ATLANTA (AP) _ A judge has struck down Georgia’s ban on same-sex marriages, saying a measure overwhelmingly approved by voters in 2004 violated a provision of the state constitution that limits ballot questions to a single subject.

The ruling by Fulton County Superior Court Judge Constance C. Russell had been eagerly awaited by gay-rights supporters who filed the court challenge in November 2004, soon after the constitutional ban was approved.

Russell said the state’s voters must first decide whether same-sex relationships should have any legal status before they can be asked to decide whether same-sex marriages should be banned.

``People who believe marriages between men and women should have a unique and privileged place in our society may also believe that same-sex relationships should have some place _ although not marriage,″ she wrote. ``The single-subject rule protects the right of those people to hold both views and reflect both judgments by their vote.″

Russell said ``procedural safeguards such as the single-subject rule rarely enjoy public support.″

``But ultimately it is those safeguards that preserve our liberties, because they ensure that the actions of government are constrained by the rule of law,″ the judge wrote.

Jack Senterfitt, who challenged the amendment on behalf of gay rights organization Lambda Legal, said the ruling ``protects the right of voters to make independent decisions on each independent issue.″

Gov.
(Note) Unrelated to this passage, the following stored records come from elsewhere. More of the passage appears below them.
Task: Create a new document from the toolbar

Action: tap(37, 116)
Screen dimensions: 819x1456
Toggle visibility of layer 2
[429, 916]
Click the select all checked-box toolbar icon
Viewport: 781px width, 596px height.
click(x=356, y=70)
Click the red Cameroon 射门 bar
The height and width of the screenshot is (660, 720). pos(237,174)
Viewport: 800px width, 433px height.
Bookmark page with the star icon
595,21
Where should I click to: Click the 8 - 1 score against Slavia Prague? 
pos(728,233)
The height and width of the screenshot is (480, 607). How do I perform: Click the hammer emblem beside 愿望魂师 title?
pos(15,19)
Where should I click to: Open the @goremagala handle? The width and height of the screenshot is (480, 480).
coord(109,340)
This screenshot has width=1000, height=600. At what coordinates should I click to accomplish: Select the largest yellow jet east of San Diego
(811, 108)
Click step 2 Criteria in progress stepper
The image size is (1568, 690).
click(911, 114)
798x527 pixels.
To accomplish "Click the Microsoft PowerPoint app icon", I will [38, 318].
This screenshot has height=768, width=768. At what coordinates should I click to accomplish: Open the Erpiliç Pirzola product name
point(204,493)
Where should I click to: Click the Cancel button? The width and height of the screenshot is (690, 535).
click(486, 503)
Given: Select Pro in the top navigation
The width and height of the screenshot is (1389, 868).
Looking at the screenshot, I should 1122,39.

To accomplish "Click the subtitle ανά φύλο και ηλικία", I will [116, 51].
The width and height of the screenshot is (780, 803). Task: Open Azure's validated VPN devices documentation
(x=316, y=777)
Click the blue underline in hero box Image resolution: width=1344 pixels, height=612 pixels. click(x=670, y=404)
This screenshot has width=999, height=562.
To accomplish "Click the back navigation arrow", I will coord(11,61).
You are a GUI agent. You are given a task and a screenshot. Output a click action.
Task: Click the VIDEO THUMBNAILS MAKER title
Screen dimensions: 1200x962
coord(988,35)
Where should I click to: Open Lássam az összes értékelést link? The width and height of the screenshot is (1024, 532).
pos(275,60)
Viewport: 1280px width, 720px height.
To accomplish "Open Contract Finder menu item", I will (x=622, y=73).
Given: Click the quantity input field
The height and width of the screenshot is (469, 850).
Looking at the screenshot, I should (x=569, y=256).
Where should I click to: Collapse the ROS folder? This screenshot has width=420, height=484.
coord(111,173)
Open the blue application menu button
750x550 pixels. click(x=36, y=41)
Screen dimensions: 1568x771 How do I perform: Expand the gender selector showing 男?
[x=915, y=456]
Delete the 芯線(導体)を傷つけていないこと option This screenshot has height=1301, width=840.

Sonny Perdue said the decision ran counter to the voice of Georgia voters in defining marriage as a union between a man and a woman.

``The people of Georgia knew exactly what they were doing when an overwhelming 76 percent voted in support of this constitutional amendment,″ he said. ``It is sad that a single judge has chosen to reverse this decision.″

Perdue said the state is considering appealing the decision to the Georgia Supreme Court.